Aux interrogations sur les acteurs du changement, s’ajoutent celles sur les stratégies à mettre en œuvre et sur l’actualité de l’idée même de révolution. Personne n’avait prévu, en 1848, la Commune de Paris ou l’insurrection d’Octobre. Bien malin qui prétendrait prévoir la forme des révolutions du XXIe siècle, à l’heure d’Internet, des biotechnologies, du déclin des États-nations, de l’émergence de nouveaux espaces publics. Il est clair, en revanche, que la révolution est d’abord affaire de contenu : un affrontement entre la logique de l’intérêt et du profit privé, du calcul égoïste, de la guerre de tous contre tous, et celle du bien commun, du service public, de l’appropriation sociale. Entre l’esprit de Davos et celui de Porto Alegre, il n’y a guère de « troisième voie » possible.

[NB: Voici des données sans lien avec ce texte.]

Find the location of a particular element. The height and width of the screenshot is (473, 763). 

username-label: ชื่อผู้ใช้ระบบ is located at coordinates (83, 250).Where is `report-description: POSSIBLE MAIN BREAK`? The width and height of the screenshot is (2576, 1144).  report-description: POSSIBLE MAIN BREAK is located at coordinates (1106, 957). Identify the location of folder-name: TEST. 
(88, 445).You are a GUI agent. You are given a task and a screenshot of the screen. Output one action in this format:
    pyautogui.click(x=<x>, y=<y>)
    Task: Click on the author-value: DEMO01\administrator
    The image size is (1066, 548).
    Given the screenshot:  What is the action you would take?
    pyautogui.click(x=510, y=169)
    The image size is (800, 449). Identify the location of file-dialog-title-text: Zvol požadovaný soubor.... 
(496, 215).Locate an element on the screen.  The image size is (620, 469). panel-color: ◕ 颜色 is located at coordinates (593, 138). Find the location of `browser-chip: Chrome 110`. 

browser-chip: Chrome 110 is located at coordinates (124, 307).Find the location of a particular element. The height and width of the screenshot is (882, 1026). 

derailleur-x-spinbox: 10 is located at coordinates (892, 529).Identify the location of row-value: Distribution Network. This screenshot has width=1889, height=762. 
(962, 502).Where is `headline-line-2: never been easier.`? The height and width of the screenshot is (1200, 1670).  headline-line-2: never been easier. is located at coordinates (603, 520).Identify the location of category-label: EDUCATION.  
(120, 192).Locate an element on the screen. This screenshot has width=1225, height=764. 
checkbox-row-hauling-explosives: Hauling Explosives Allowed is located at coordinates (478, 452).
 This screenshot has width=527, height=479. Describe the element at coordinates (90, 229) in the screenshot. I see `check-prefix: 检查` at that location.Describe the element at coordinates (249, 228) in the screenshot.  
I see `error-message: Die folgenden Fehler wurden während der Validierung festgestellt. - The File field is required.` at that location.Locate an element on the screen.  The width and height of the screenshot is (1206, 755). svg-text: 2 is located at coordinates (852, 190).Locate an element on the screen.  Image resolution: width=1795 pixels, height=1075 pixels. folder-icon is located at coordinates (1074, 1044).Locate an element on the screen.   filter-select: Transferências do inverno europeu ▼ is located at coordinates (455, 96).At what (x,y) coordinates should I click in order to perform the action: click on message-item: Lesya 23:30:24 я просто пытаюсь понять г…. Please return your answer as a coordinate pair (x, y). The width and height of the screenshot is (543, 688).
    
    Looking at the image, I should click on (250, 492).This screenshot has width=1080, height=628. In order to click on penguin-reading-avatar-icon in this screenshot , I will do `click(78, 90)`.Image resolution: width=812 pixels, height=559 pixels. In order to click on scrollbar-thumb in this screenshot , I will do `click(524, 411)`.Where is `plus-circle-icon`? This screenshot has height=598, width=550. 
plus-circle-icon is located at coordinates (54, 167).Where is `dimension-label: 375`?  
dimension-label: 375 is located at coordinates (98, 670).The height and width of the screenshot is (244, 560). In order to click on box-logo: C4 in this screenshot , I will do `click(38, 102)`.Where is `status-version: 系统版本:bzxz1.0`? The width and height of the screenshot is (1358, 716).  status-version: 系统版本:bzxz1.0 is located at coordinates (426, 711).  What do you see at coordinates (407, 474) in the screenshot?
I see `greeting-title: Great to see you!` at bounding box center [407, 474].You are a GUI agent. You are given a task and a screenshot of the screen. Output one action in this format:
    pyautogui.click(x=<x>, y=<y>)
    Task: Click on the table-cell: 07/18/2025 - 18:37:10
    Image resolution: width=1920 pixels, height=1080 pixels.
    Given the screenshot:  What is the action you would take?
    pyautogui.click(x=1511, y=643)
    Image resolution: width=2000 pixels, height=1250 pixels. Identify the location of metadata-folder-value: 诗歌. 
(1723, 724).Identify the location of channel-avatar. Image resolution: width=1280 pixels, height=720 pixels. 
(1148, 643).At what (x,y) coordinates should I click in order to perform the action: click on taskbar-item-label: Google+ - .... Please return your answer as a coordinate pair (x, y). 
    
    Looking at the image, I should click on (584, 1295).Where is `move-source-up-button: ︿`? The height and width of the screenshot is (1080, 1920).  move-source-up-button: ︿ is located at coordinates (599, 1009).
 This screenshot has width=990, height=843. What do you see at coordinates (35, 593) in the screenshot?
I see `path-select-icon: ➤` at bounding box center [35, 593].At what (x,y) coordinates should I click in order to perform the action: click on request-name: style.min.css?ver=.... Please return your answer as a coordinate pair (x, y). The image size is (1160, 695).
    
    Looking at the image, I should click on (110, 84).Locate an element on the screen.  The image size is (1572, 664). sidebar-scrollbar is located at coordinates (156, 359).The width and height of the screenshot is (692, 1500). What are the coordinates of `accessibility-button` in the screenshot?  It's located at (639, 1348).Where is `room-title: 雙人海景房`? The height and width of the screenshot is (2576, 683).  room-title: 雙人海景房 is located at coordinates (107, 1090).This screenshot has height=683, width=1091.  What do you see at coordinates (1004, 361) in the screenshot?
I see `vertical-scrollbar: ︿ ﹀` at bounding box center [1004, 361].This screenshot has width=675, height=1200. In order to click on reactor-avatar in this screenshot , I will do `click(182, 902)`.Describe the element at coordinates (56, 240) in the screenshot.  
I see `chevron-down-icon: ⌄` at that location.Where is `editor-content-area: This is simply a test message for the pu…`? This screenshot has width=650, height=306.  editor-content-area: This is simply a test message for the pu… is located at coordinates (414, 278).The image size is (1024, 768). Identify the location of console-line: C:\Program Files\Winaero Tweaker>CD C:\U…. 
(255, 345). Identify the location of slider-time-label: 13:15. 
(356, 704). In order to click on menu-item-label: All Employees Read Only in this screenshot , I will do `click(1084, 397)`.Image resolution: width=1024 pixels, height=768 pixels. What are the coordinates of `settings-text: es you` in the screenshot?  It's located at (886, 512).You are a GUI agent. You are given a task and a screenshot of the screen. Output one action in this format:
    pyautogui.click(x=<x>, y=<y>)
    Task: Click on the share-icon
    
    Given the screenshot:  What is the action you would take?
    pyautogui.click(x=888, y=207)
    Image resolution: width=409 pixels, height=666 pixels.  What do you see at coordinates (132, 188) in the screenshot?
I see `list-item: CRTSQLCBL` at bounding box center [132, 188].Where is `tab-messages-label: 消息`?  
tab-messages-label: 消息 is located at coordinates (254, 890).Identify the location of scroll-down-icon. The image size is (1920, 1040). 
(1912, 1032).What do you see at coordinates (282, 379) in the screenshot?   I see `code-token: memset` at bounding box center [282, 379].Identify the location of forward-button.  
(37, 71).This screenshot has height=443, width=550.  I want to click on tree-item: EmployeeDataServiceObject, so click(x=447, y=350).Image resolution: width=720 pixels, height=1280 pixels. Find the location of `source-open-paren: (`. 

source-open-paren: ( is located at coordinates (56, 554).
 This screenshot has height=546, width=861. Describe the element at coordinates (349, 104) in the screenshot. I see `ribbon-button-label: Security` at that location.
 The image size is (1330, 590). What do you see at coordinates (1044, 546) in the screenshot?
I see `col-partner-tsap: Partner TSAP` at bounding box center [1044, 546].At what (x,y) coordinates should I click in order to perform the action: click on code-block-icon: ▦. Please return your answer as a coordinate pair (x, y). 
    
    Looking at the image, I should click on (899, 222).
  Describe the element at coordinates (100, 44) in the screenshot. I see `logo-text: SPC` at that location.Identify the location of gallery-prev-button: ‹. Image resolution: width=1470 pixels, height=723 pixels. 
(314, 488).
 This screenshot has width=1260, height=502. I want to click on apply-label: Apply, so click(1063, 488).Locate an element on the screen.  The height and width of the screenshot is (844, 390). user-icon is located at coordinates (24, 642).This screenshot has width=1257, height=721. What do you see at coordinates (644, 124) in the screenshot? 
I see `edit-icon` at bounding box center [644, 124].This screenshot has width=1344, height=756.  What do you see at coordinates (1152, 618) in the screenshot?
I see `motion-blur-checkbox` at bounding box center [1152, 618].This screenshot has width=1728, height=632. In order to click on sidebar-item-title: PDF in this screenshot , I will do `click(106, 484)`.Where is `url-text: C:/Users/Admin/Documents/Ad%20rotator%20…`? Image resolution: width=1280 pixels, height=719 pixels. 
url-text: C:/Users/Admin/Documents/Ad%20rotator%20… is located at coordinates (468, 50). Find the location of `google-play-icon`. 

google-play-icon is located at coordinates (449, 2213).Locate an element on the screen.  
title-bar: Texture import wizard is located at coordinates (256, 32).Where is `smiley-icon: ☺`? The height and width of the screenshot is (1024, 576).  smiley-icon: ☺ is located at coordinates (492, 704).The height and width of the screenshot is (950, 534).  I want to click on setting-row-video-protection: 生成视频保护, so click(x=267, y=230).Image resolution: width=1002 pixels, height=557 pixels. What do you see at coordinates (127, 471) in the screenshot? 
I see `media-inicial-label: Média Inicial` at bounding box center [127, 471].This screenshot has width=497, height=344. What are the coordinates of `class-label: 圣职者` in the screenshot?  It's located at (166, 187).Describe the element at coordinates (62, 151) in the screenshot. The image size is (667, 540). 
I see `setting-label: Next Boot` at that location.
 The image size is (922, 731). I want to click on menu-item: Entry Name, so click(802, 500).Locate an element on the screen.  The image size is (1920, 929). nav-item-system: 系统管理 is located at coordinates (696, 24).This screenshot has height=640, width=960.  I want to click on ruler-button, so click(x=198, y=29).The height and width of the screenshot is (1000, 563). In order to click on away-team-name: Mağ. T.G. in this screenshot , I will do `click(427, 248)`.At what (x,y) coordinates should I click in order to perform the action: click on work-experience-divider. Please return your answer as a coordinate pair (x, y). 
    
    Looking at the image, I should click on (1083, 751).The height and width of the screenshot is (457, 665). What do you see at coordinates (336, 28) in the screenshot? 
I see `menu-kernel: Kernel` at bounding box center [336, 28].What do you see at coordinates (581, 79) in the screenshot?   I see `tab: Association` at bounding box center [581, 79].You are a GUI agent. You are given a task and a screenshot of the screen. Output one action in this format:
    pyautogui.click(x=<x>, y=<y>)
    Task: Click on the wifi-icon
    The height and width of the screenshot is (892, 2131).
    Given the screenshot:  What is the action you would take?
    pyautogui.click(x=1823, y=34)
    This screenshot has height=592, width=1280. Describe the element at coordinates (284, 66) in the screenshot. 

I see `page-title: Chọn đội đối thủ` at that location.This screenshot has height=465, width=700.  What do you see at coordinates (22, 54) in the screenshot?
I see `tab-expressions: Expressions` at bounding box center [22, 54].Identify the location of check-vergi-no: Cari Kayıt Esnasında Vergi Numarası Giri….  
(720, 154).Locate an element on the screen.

Si un autre monde est possible, une autre gauche doit être a fortiori possible. Non pas une gauche light, comme le sucre sans saccharose ou la bière sans alcool, mais une gauche aussi fidèle à ses principes et aux intérêts des opprimé(e) s et des exploité(e) s que Raffarin est fidèle aux intérêts du baron Seillière et Georges Bush aux intérêts de Microsoft. Une gauche, 100 % à gauche, résolue non pas à gérer loyalement le portefeuille des possédants mais à défendre la cause des possédés, non à prendre aux pauvres pour donner aux riches (en supprimant les charges sociales d’une main pour alléger les impôts des nantis), mais à prendre aux riches pour donner aux pauvres.

Ce sont deux logiques sociales qui s’affrontent, deux projets de société, deux visions de l’avenir. Laquelle l’emportera ? Cela dépend de chacun et de chacune, de nos capacités à opposer ensemble une logique du bien commun et de la solidarité à la concurrence et à la guerre de tous contre tous.